- [WORK REQUIRED]: The answer is to be the data below, written out in full and exactly.

━━━━━ DATA IN THIS EXERCISE ━━━━━

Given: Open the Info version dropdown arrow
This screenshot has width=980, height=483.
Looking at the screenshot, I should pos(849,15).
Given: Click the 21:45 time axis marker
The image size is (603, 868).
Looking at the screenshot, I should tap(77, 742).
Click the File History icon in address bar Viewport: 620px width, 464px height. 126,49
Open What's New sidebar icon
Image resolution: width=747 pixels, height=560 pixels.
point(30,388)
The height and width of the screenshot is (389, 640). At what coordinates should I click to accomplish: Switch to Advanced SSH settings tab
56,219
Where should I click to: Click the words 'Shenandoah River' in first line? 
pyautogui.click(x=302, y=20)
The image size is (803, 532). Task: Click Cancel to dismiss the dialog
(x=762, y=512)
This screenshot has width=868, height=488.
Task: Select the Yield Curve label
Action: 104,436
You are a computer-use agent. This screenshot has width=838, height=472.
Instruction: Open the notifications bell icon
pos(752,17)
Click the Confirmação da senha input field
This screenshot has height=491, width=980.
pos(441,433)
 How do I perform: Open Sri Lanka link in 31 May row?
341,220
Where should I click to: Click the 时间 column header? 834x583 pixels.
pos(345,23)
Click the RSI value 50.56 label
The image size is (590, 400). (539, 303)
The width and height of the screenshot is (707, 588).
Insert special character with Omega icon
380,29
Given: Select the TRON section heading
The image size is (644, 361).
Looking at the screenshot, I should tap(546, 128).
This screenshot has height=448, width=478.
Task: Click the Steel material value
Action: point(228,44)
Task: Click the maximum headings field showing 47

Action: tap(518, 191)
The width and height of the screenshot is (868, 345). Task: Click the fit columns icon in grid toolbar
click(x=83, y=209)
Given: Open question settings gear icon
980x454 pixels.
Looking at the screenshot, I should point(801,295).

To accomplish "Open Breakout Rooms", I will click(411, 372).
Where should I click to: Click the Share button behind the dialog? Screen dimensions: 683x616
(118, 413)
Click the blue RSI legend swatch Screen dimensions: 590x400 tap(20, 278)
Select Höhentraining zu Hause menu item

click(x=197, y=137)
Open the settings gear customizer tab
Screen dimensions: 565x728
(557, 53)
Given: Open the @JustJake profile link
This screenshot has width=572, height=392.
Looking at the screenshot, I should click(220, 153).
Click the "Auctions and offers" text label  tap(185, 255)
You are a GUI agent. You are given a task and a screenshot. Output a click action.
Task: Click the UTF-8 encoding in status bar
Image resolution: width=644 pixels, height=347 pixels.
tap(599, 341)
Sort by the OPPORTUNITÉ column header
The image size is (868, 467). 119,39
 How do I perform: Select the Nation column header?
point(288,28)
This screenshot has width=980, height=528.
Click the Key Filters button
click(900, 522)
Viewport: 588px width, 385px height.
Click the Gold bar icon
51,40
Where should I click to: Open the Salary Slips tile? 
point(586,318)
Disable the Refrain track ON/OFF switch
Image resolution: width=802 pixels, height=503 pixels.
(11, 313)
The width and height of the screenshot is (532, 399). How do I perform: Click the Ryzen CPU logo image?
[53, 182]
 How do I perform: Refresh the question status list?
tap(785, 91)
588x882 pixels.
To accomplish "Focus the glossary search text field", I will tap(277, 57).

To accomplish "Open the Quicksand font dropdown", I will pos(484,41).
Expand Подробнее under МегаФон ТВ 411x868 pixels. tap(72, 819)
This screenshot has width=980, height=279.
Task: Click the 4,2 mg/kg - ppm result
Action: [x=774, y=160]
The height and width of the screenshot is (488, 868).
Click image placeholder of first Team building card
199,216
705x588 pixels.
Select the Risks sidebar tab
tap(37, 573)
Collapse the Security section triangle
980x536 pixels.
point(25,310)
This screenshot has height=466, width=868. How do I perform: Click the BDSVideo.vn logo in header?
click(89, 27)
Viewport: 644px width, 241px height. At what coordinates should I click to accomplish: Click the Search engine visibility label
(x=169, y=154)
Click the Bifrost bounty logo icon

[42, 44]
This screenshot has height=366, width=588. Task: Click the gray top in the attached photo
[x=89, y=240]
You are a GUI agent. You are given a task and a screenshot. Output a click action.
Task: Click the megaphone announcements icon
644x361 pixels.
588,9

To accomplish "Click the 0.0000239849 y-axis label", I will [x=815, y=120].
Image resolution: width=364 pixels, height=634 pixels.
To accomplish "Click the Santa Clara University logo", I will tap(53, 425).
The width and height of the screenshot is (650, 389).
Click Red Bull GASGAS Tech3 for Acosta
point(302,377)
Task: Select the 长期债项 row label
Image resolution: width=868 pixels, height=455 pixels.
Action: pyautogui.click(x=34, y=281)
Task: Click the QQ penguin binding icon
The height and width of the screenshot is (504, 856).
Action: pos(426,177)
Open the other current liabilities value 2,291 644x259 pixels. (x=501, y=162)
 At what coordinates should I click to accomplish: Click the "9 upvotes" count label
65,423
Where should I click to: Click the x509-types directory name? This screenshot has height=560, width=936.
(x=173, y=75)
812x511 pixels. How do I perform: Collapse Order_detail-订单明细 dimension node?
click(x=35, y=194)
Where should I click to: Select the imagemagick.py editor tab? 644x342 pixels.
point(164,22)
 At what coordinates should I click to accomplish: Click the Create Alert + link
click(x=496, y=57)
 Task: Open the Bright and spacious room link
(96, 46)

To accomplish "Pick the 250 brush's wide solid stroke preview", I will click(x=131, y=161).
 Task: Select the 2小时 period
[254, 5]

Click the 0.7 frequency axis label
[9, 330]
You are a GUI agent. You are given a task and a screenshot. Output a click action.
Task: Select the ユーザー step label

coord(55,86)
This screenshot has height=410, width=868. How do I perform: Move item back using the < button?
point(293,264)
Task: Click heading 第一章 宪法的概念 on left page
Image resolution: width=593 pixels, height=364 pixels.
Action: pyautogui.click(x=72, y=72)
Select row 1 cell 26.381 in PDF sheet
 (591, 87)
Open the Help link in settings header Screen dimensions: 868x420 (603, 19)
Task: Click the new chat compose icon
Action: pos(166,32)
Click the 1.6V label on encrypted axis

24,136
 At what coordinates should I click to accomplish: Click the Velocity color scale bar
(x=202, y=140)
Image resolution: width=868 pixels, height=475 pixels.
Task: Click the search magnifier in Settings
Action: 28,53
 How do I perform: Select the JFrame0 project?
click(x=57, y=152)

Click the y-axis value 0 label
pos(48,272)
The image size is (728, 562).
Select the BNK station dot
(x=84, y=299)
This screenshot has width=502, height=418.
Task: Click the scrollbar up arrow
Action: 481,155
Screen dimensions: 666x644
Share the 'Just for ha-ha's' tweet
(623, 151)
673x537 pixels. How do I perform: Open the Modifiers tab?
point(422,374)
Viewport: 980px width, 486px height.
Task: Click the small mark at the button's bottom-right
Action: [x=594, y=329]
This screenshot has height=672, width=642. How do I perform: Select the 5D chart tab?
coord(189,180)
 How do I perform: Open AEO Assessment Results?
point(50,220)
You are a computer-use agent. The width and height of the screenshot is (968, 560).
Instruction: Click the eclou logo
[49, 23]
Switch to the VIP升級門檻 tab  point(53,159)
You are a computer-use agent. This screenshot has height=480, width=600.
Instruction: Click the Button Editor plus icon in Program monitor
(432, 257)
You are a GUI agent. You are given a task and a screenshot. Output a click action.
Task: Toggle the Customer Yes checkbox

━━━━━

- [COMPLETED EXERCISE]:
Given: Open the Info version dropdown arrow
This screenshot has width=980, height=483.
Looking at the screenshot, I should pos(849,15).
Given: Click the 21:45 time axis marker
The image size is (603, 868).
Looking at the screenshot, I should tap(77, 742).
Click the File History icon in address bar Viewport: 620px width, 464px height. 126,49
Open What's New sidebar icon
Image resolution: width=747 pixels, height=560 pixels.
point(30,388)
The height and width of the screenshot is (389, 640). At what coordinates should I click to accomplish: Switch to Advanced SSH settings tab
56,219
Where should I click to: Click the words 'Shenandoah River' in first line? 
pyautogui.click(x=302, y=20)
The image size is (803, 532). Task: Click Cancel to dismiss the dialog
(x=762, y=512)
This screenshot has width=868, height=488.
Task: Select the Yield Curve label
Action: 104,436
You are a computer-use agent. This screenshot has width=838, height=472.
Instruction: Open the notifications bell icon
pos(752,17)
Click the Confirmação da senha input field
This screenshot has height=491, width=980.
pos(441,433)
 How do I perform: Open Sri Lanka link in 31 May row?
341,220
Where should I click to: Click the 时间 column header? 834x583 pixels.
pos(345,23)
Click the RSI value 50.56 label
The image size is (590, 400). (539, 303)
The width and height of the screenshot is (707, 588).
Insert special character with Omega icon
380,29
Given: Select the TRON section heading
The image size is (644, 361).
Looking at the screenshot, I should tap(546, 128).
This screenshot has height=448, width=478.
Task: Click the Steel material value
Action: point(228,44)
Task: Click the maximum headings field showing 47

Action: tap(518, 191)
The width and height of the screenshot is (868, 345). Task: Click the fit columns icon in grid toolbar
click(x=83, y=209)
Given: Open question settings gear icon
980x454 pixels.
Looking at the screenshot, I should point(801,295).

To accomplish "Open Breakout Rooms", I will click(411, 372).
Where should I click to: Click the Share button behind the dialog? Screen dimensions: 683x616
(118, 413)
Click the blue RSI legend swatch Screen dimensions: 590x400 tap(20, 278)
Select Höhentraining zu Hause menu item

click(x=197, y=137)
Open the settings gear customizer tab
Screen dimensions: 565x728
(557, 53)
Given: Open the @JustJake profile link
This screenshot has width=572, height=392.
Looking at the screenshot, I should click(220, 153).
Click the "Auctions and offers" text label  tap(185, 255)
You are a GUI agent. You are given a task and a screenshot. Output a click action.
Task: Click the UTF-8 encoding in status bar
Image resolution: width=644 pixels, height=347 pixels.
tap(599, 341)
Sort by the OPPORTUNITÉ column header
The image size is (868, 467). 119,39
 How do I perform: Select the Nation column header?
point(288,28)
This screenshot has width=980, height=528.
Click the Key Filters button
click(900, 522)
Viewport: 588px width, 385px height.
Click the Gold bar icon
51,40
Where should I click to: Open the Salary Slips tile? 
point(586,318)
Disable the Refrain track ON/OFF switch
Image resolution: width=802 pixels, height=503 pixels.
(11, 313)
The width and height of the screenshot is (532, 399). How do I perform: Click the Ryzen CPU logo image?
[53, 182]
 How do I perform: Refresh the question status list?
tap(785, 91)
588x882 pixels.
To accomplish "Focus the glossary search text field", I will tap(277, 57).

To accomplish "Open the Quicksand font dropdown", I will pos(484,41).
Expand Подробнее under МегаФон ТВ 411x868 pixels. tap(72, 819)
This screenshot has width=980, height=279.
Task: Click the 4,2 mg/kg - ppm result
Action: [x=774, y=160]
The height and width of the screenshot is (488, 868).
Click image placeholder of first Team building card
199,216
705x588 pixels.
Select the Risks sidebar tab
tap(37, 573)
Collapse the Security section triangle
980x536 pixels.
point(25,310)
This screenshot has height=466, width=868. How do I perform: Click the BDSVideo.vn logo in header?
click(89, 27)
Viewport: 644px width, 241px height. At what coordinates should I click to accomplish: Click the Search engine visibility label
(x=169, y=154)
Click the Bifrost bounty logo icon

[42, 44]
This screenshot has height=366, width=588. Task: Click the gray top in the attached photo
[x=89, y=240]
You are a GUI agent. You are given a task and a screenshot. Output a click action.
Task: Click the megaphone announcements icon
644x361 pixels.
588,9

To accomplish "Click the 0.0000239849 y-axis label", I will [x=815, y=120].
Image resolution: width=364 pixels, height=634 pixels.
To accomplish "Click the Santa Clara University logo", I will tap(53, 425).
The width and height of the screenshot is (650, 389).
Click Red Bull GASGAS Tech3 for Acosta
point(302,377)
Task: Select the 长期债项 row label
Image resolution: width=868 pixels, height=455 pixels.
Action: pyautogui.click(x=34, y=281)
Task: Click the QQ penguin binding icon
The height and width of the screenshot is (504, 856).
Action: pos(426,177)
Open the other current liabilities value 2,291 644x259 pixels. (x=501, y=162)
 At what coordinates should I click to accomplish: Click the "9 upvotes" count label
65,423
Where should I click to: Click the x509-types directory name? This screenshot has height=560, width=936.
(x=173, y=75)
812x511 pixels. How do I perform: Collapse Order_detail-订单明细 dimension node?
click(x=35, y=194)
Where should I click to: Select the imagemagick.py editor tab? 644x342 pixels.
point(164,22)
 At what coordinates should I click to accomplish: Click the Create Alert + link
click(x=496, y=57)
 Task: Open the Bright and spacious room link
(96, 46)

To accomplish "Pick the 250 brush's wide solid stroke preview", I will click(x=131, y=161).
 Task: Select the 2小时 period
[254, 5]

Click the 0.7 frequency axis label
[9, 330]
You are a GUI agent. You are given a task and a screenshot. Output a click action.
Task: Select the ユーザー step label

coord(55,86)
This screenshot has height=410, width=868. How do I perform: Move item back using the < button?
point(293,264)
Task: Click heading 第一章 宪法的概念 on left page
Image resolution: width=593 pixels, height=364 pixels.
Action: pyautogui.click(x=72, y=72)
Select row 1 cell 26.381 in PDF sheet
 (591, 87)
Open the Help link in settings header Screen dimensions: 868x420 (603, 19)
Task: Click the new chat compose icon
Action: pos(166,32)
Click the 1.6V label on encrypted axis

24,136
 At what coordinates should I click to accomplish: Click the Velocity color scale bar
(x=202, y=140)
Image resolution: width=868 pixels, height=475 pixels.
Task: Click the search magnifier in Settings
Action: 28,53
 How do I perform: Select the JFrame0 project?
click(x=57, y=152)

Click the y-axis value 0 label
pos(48,272)
The image size is (728, 562).
Select the BNK station dot
(x=84, y=299)
This screenshot has width=502, height=418.
Task: Click the scrollbar up arrow
Action: 481,155
Screen dimensions: 666x644
Share the 'Just for ha-ha's' tweet
(623, 151)
673x537 pixels. How do I perform: Open the Modifiers tab?
point(422,374)
Viewport: 980px width, 486px height.
Task: Click the small mark at the button's bottom-right
Action: [x=594, y=329]
This screenshot has height=672, width=642. How do I perform: Select the 5D chart tab?
coord(189,180)
 How do I perform: Open AEO Assessment Results?
point(50,220)
You are a computer-use agent. The width and height of the screenshot is (968, 560).
Instruction: Click the eclou logo
[49, 23]
Switch to the VIP升級門檻 tab  point(53,159)
You are a computer-use agent. This screenshot has height=480, width=600.
Instruction: Click the Button Editor plus icon in Program monitor
(432, 257)
You are a GUI agent. You are given a task and a screenshot. Output a click action.
Task: Toggle the Customer Yes checkbox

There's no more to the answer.